More About the Role
We are seeking service-focused SREs to ensure reliable delivery of projects (and food!). Delivery, E-Commerce, and Restaurant SRE teams are looking for qualified candidates. SREs in these verticals embed within their Software Engineering counterparts and co-own critical application and service designs. We ensure that the bar of the software we’re building is high, that Service Level Objectives (SLOs) are rigorously well-designed and achievable, and that we have all the telemetry we need to make informed decisions about how to scale our services.
The Impact You Will Make
- SREs in the “Runtime Engineering” org embed within the Software Engineering verticals. You will co-own critical production service designs to ensure a high bar of reliability is achievable and measurable.
- You’ll drive reliability and observability improvements in the services within the vertical you are embedded. Using SLOs and other telemetry data, you’ll help your team make informed decisions on where reliability challenges may exist and help design and build solutions to improve them.
- You’ll build and improve internal tools and automation software to make maintaining production services easier and safer.
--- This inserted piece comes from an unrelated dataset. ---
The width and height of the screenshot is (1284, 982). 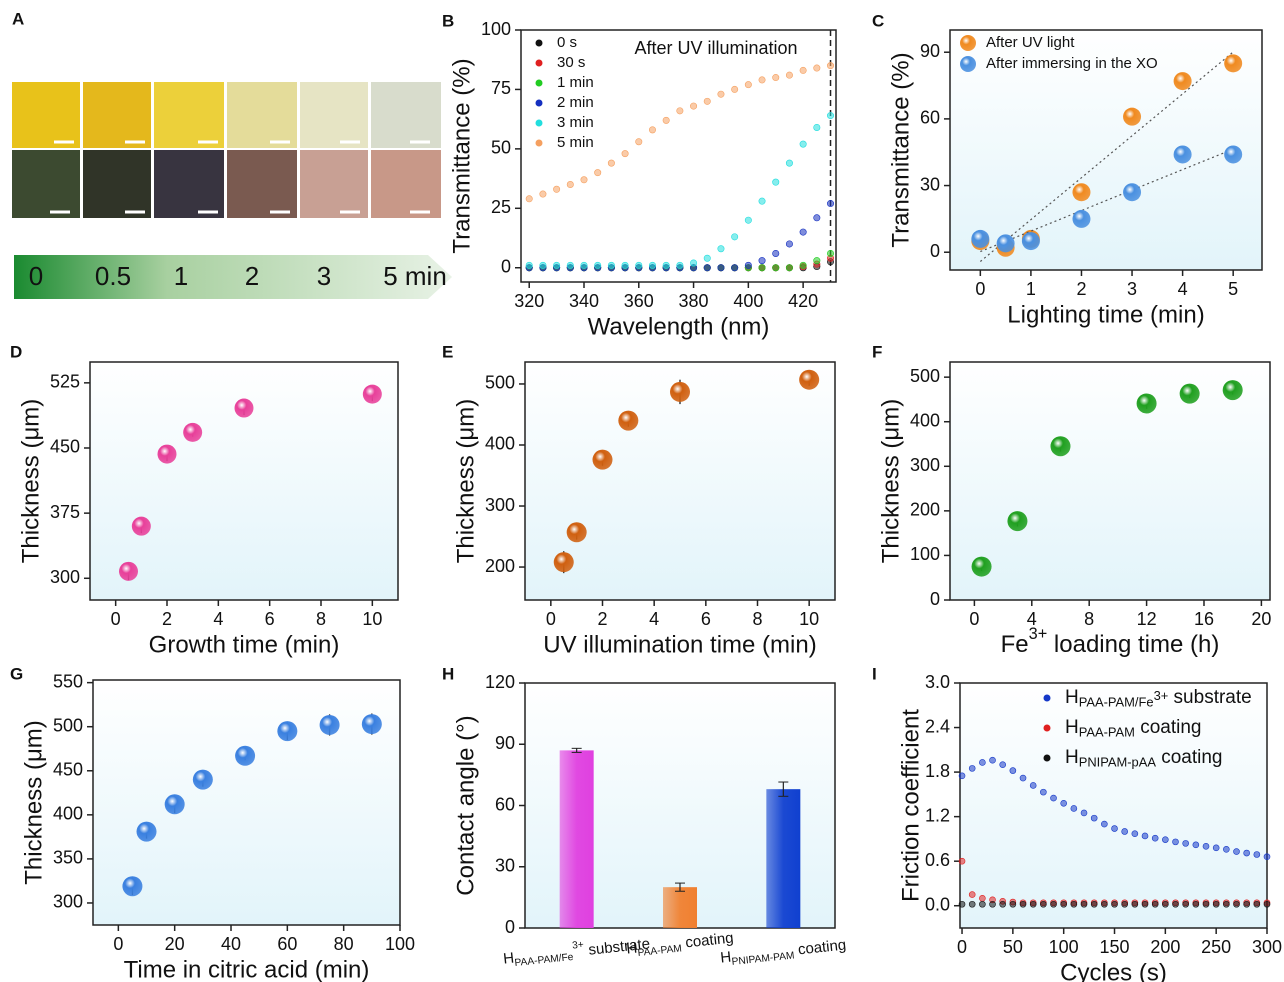 I want to click on y-tick-label: 375, so click(x=65, y=512).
- You’ll champion and lead reliability-focused practices such as Failure Analysis, Load and Capacity Planning, Service Reviews, Architecture Designs, Incident Postmortems, and others
- You’ll be a subject matter expert on how the platform operates and a contact point for software engineers.
What You Bring to the Table
- Software Engineering experience: Python, Java, Go, or a similar object-oriented language
- Microservice Architecture and Application design experience
- Distributed monitoring experience: SLOs, metrics, tracing, etc
- Working knowledge of Cloud technologies (AWS, GCP, Compute/Containers, Storage, etc)
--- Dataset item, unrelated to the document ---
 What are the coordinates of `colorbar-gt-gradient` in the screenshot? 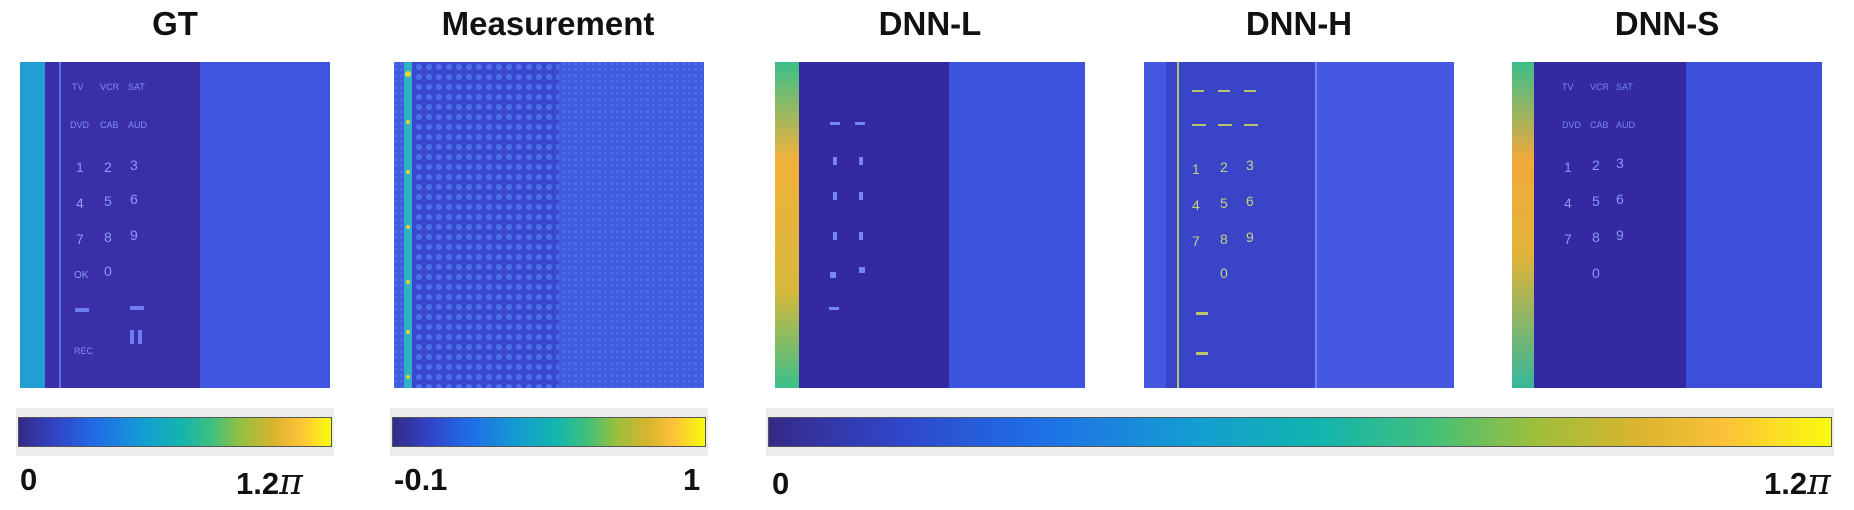 It's located at (175, 432).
- Technical writing, documentation, communication skills
- Highly trafficked web-based service experience
About Our Tech:
- Tooling / Automation Code: Python
- Service Code: Java (Spring/Guice) REST / RPC
- Monitoring: Datadog, Splunk, Lightstep
- Cloud (AWS) Technologies: EC2, S3, ElastiCache (Redis/Memcache), Kinesis, Lambda, etc
- Data Tech: Cassandra, ElasticSearch, Redis, Memcache, Kafka
- Principals: Always hot+hot (N+1 datacenters, external providers, etc), cache all the things, secure from the start, load / unit / functional tests for everything, measure everything (metrics).